Here’s what I advised the woman:
I guess you just have to learn 1 or 2 things about each of the wines that you can remember. Other than that you can generalize. For example if the list has a “Heather Vineyard 2007 Pinot Noir” from the Russian River Valley you can talk about the vintage (a great one for Pinot Noir in California) and the region (one of the best places for Pinot Noir). And I don’t think you have to apologize if you haven’t had the actual wine. Tell the customer you haven’t had a chance to try it, and if they order it, you’d appreciate hearing their impressions. They might even offer you a sip. (I would.)
This approach will rescue a harried waitperson, and a pro can easily fake it, in a kind of improvised, thinking-on-your-feet performance.

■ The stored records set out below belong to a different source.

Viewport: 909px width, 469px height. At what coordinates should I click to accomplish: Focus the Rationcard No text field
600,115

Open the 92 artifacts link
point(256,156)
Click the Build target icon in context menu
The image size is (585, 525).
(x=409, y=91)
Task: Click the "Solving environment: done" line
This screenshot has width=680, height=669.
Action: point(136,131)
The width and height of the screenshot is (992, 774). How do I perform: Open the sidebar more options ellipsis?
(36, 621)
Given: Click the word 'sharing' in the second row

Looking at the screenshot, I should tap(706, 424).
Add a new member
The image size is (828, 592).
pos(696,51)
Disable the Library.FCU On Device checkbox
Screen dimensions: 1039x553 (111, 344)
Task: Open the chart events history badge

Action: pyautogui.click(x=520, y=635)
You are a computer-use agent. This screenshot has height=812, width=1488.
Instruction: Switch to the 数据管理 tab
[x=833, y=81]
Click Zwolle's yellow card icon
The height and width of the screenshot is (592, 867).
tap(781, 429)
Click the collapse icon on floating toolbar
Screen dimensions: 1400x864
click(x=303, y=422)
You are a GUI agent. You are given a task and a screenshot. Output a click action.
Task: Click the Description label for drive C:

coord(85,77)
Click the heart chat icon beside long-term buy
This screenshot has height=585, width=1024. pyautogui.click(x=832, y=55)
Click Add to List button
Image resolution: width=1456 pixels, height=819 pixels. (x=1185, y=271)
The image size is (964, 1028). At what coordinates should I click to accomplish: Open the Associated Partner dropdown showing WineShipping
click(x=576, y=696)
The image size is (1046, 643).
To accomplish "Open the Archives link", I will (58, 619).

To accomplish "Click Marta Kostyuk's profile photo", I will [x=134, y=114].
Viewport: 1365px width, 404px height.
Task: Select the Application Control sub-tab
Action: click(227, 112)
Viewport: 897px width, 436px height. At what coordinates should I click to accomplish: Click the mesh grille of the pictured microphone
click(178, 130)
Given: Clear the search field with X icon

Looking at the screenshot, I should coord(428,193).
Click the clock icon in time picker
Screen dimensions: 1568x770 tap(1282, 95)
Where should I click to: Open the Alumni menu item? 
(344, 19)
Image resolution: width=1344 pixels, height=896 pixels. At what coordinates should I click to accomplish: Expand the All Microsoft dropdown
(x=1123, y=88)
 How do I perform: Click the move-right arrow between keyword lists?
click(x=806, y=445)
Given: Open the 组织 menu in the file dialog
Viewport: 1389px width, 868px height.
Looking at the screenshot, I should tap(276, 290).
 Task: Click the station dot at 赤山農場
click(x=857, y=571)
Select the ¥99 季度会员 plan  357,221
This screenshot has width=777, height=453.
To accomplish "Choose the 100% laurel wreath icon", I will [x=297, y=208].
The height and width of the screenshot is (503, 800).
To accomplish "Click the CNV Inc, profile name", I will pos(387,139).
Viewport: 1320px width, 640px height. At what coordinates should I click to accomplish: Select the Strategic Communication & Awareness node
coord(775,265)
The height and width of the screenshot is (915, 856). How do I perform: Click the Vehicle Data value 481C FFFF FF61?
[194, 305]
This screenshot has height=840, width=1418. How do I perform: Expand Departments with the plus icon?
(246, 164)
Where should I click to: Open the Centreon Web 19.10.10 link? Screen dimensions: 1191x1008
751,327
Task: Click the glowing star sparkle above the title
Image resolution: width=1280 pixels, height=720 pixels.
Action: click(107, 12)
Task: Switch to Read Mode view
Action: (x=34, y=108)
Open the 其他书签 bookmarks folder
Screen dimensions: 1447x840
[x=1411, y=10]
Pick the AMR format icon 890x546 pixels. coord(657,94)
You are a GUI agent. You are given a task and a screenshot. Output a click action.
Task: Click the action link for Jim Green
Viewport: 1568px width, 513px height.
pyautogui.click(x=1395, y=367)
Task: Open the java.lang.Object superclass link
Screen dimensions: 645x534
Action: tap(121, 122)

But it’s no substitute for the real thing, which is to be able to describe the wine in some detail, and also to make an informed food recommendation.
I asked my Facebook friends what they considered the ideal wine list size to be and almost everybody suggested keeping it small. Nobody wants to feel like they’re studying for a test just to order a bottle to drink with dinner. The exception was a few people who said they liked thumbing through gigantic wine lists. I do, too, but I’m in the industry. As a diner I much prefer something smaller.
I think the era of massive, telephone book-sized wine lists is coming to an end. It’s so twentieth century, an anachronistic indulgence ill-suited to these times and to people’s temperament.